Rhino’s 180 gram vinyl reissue might not have the kind of holographic sonics MFSL bestowed upon their pressing of Santana’s “Abraxas”, but it does a decent enough job with tapes that probably aren’t an audiophile’s delight themselves. If, for example, the rifftastic opening to “Smoke On The Water” appears somewhat underwhelming, proceedings certainly perk up as the rest of the band join in. I suppose it’s one of those situations where memory argues with reality, and that intro has probably made an indelible impression on quite a few of us. The packaging, however, is lovely: presumably modelled after the original US issue, the labels are era-appropriate olive Warners, the gatefold sleeve carries pictures of the casino ablaze and recording equipment hastily assembled in hotel corridors, and there’s also a lyric sheet. No doubt this “Machine Head” would be bettered by a mint condition first UK pressing, but given the time and trouble required to locate one this is a valid alternative for the, uh, lazy.

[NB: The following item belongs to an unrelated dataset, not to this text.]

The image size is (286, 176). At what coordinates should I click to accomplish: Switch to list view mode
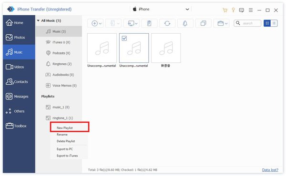274,23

DEEP PURPLE Made In Japan (Friday Music)

Originally treated with disinterest by both band and record company, this document of Deep Purple’s 1972 Japanese tour rapidly acquired a mystique that makes it far more than the “Machine Head” with clapping (give or take) suggested by the tracklist. Neither Zep nor Sabbath had released a live album at this point, and double live albums generally were still something of a rarity: of those of real note, I can only think of “Live/Dead” and The Allman Brothers’ “At Fillmore East”, so the Purps stood alone in attempting to enshrine the weighty ferrous concert experience in plastic. As such, “Made In Japan” captured a moment, riding a perfect storm of material, performance and audience reaction into an almost empty marketplace.

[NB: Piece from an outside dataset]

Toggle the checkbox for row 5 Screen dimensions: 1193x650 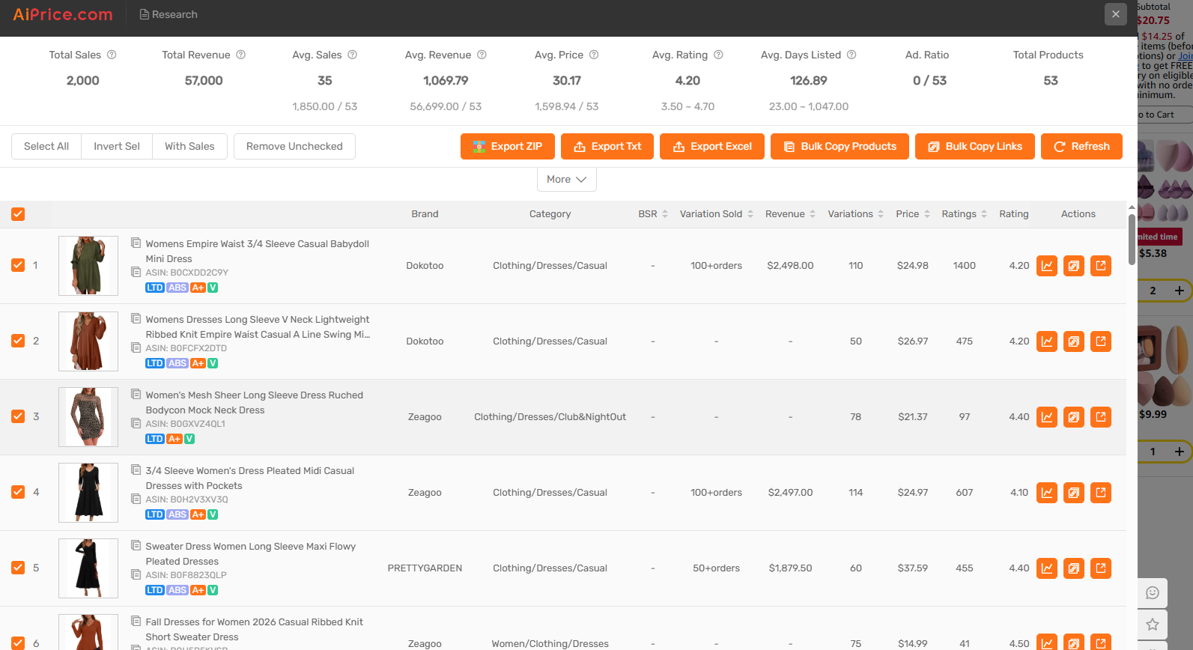pyautogui.click(x=18, y=568)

“Machine Head” might have barely been six months old at the time “Made In Japan” was recorded, but Richie Blackmore was already tampering with the trademark “Smoke On The Water” riff, whether through accident or design. Moments such as Ian Gillan’s request to have “Everything louder than everything else” casually forge heavy metal lore, and his throat-stripping a capella screams at the end of “Strange Kind Of Woman” surely influenced Freddie Mercury’s performing style. “Lazy” foregrounds Jon Lord’s acrid electronic experimentation, and the whole kit caboodle comes together, for better or otherwise, on a monolithic 20-minute “Space Truckin’”. It moves from a subtle, slowburning intro evoking Miles Davis circa “In A Silent Way” to shards of white noise, via quotes from Holst and what sounds unnervingly like a belly dancing soundtrack. How much “Space Truckin’” is too much? This much, maybe, but what’s early-70s hard rock without excess?

Friday Music have produced some rather good vinyl reissues (their versions of the Mahavishnu Orchestra’s “Birds Of Fire” and Muddy Waters’ “Hard Again” spring to mind) and some that are not so much (step right up, mediocre attempts on Yes’ “Close To The Edge” and Thin Lizzy’s “Live And Dangerous”).Their “Made In Japan” is, well, kinda in the middle. The best Friday Music reissues usually carry credits for mastering engineer Kevin Gray and pressing plant RTI; this has neither, and perhaps not coincidentally its sonics are not outstanding, being coarse and congested when the going gets loud, although it’s quite fluid and seductive during the album’s delicate moments. So, the world still awaits a definitive vinyl reissue of this definitive album.